The United States may be watching quietly, but that's not the same as doing nothing. Notice how many protesters are holding up signs written in English. Notice how U.S. newspapers are encouraging Iranians to send in pictures and first-person accounts of what's happening.

Iranian authorities are trying to squelch this openness with only limited success. Pictures from cell phones are being posted on Facebook and other networking sites. Twitter and blogs are telling the story worldwide that Ahmadinejad wants to bury.

The world has seen video of students hit by gunfire and of thousands of protesters demanding to know, "Where is my vote?"

The U.S. State Department even asked Twitter to delay a planned upgrade so service to Iran wouldn't be interrupted during the daytime protests.

Honest tweets from the street are worth more than posturing in Washington.

Sen. John McCain has called on Obama to denounce the election. That would be easy to do and would be well received in the United States. But in Iran, it could be misinterpreted as denouncing any democracy that produces an outcome we don't like.

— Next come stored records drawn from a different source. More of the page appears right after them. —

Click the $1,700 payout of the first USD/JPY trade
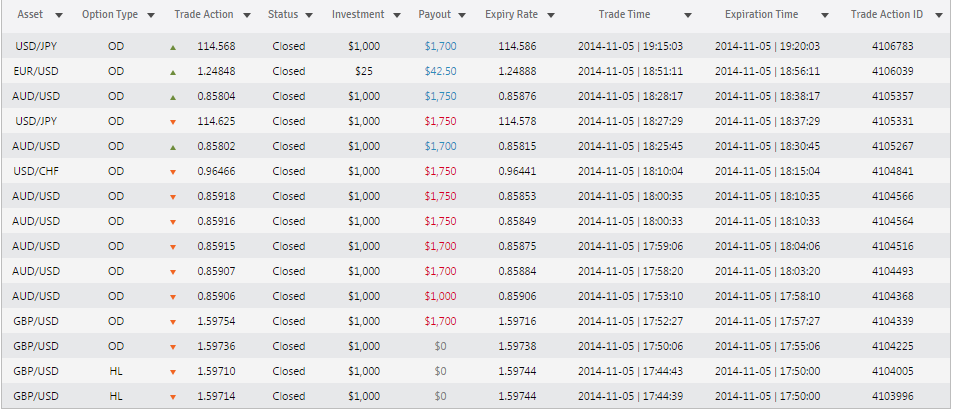 click(x=441, y=46)
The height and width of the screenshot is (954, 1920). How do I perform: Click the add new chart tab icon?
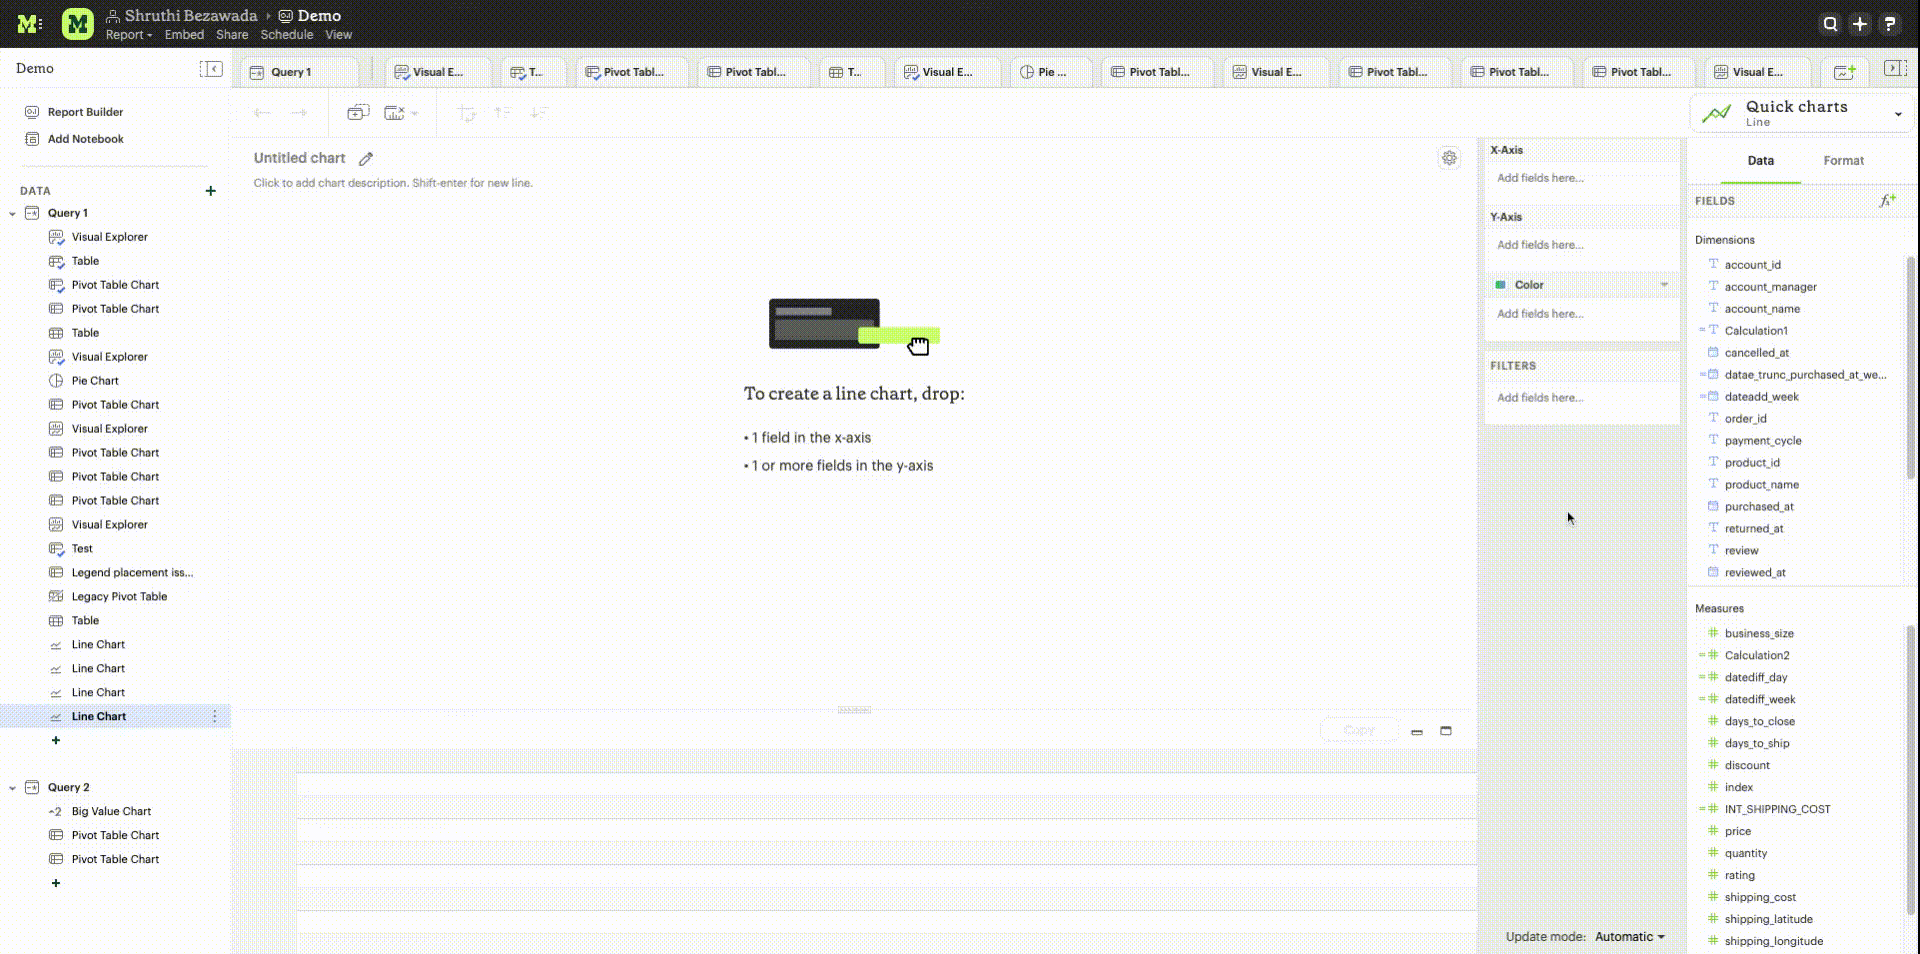pyautogui.click(x=1844, y=72)
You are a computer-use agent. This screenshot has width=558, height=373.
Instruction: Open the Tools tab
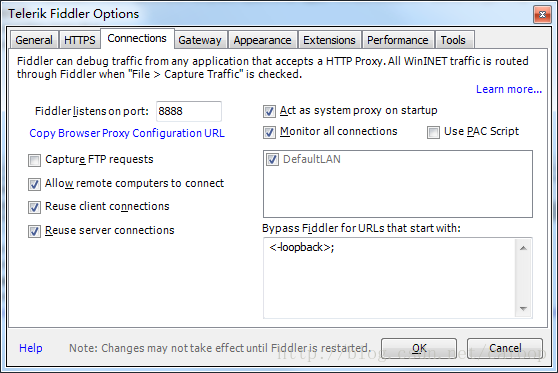coord(453,40)
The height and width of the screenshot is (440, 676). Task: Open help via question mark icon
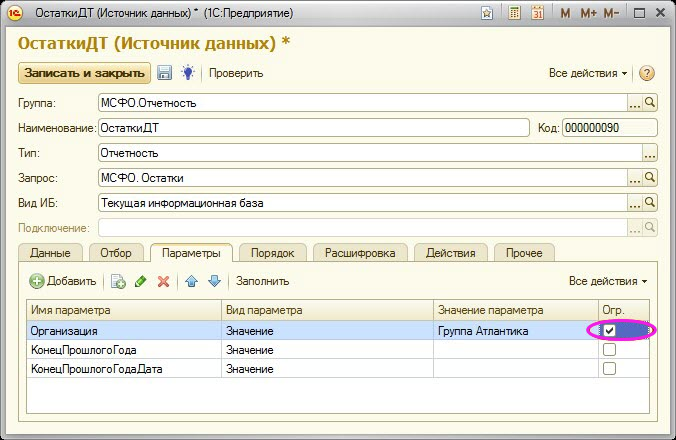pos(646,73)
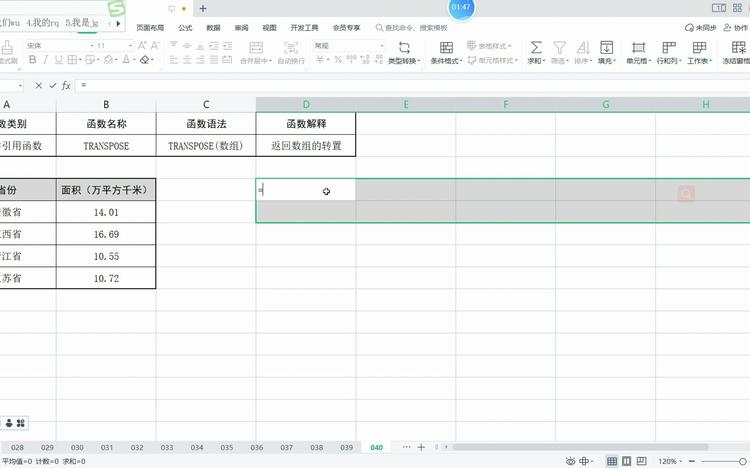Open the Formulas (公式) ribbon tab
The height and width of the screenshot is (468, 750).
(185, 28)
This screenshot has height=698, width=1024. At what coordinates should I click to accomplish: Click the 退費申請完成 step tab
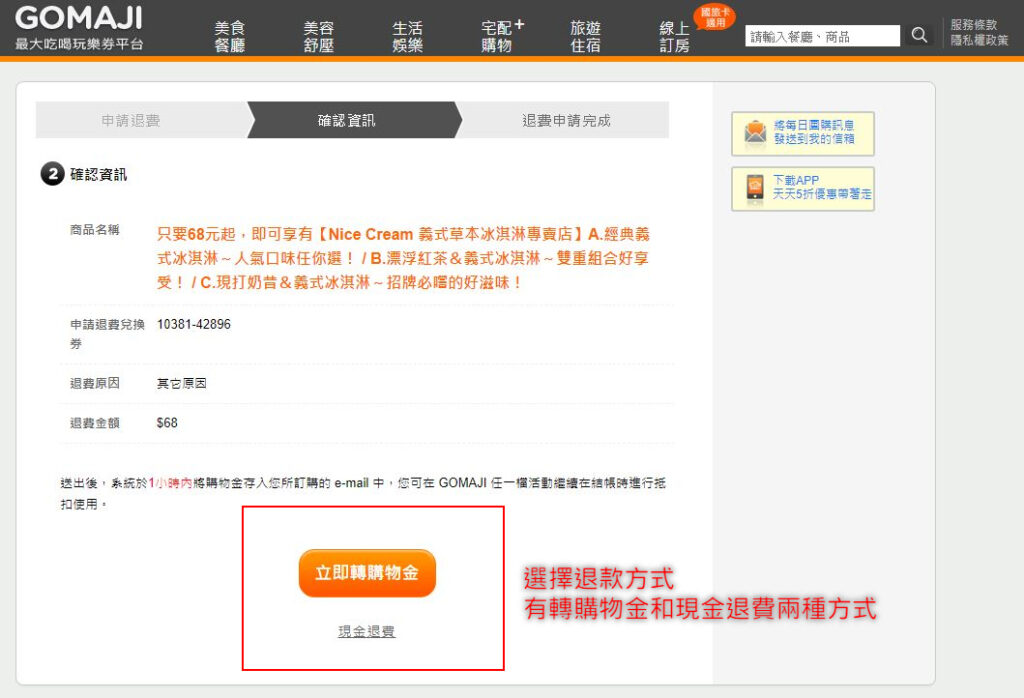(x=566, y=120)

It could also give Ahmadinejad an opening to label the resistance as U.S.-backed and unpatriotic. France can condemn the phony count without causing a similar reaction. France has not occupied Iraq, Iran's western neighbor, nor did France drive the ruthless Taliban out of eastern neighbor Afghanistan.

In nearby Pakistan, where dangerous radicals are trying to overthrow the government that has been generally supportive of U.S. anti-terrorist policy, U.S. support must be given quietly and behind the scenes to avoid building sympathy for any insurgency.

Clearly Ayatollah Ali Khamenei, Iran's religious leader, is no Obama fan. In March he asked Obama, "Have you released Iranian assets? Have you lifted oppressive sanctions? ... Have you given up your unconditional support of the Zionist regime? Even the language remains unchanged."

No matter what Obama demands of him, Khameni won't listen.

But there is much American can do and is doing.

The Internet is proving to be a powerful tool that gives ordinary people extraordinary power.

It may not be enough this time, but some day it will be.